(Provided entries begins)

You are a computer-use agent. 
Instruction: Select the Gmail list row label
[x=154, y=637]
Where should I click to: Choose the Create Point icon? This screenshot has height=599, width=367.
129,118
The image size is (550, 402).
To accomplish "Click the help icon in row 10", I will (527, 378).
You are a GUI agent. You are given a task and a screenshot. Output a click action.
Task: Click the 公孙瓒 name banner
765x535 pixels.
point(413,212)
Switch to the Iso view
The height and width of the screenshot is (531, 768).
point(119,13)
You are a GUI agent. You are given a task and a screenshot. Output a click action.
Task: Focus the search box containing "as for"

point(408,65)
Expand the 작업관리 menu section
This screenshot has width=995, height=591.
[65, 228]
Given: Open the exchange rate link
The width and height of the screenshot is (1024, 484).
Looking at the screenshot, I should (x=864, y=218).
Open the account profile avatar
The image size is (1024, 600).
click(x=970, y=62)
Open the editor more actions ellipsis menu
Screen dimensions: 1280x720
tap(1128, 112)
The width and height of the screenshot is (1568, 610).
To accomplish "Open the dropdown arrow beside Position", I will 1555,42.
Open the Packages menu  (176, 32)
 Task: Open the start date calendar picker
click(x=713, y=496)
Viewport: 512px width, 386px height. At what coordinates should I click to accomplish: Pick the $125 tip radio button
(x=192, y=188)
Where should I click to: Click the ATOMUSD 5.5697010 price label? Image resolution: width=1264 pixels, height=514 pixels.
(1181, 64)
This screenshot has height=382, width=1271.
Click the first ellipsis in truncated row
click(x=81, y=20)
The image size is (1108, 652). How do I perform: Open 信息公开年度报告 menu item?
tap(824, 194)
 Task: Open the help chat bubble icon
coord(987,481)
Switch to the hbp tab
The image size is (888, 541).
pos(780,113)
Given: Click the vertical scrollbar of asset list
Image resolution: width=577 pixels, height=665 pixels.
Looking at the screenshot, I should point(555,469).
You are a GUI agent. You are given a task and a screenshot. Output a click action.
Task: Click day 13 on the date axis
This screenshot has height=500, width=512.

(Provided entries ends)

Exercise instructions: In the listing above, locate the line with "The image size is (550, 402)." and the line with "Task: Click the 公孙瓒 name banner", then extract exactly those lines and every line between them, and nothing more.

Result of this exercise:
The image size is (550, 402).
To accomplish "Click the help icon in row 10", I will (527, 378).
You are a GUI agent. You are given a task and a screenshot. Output a click action.
Task: Click the 公孙瓒 name banner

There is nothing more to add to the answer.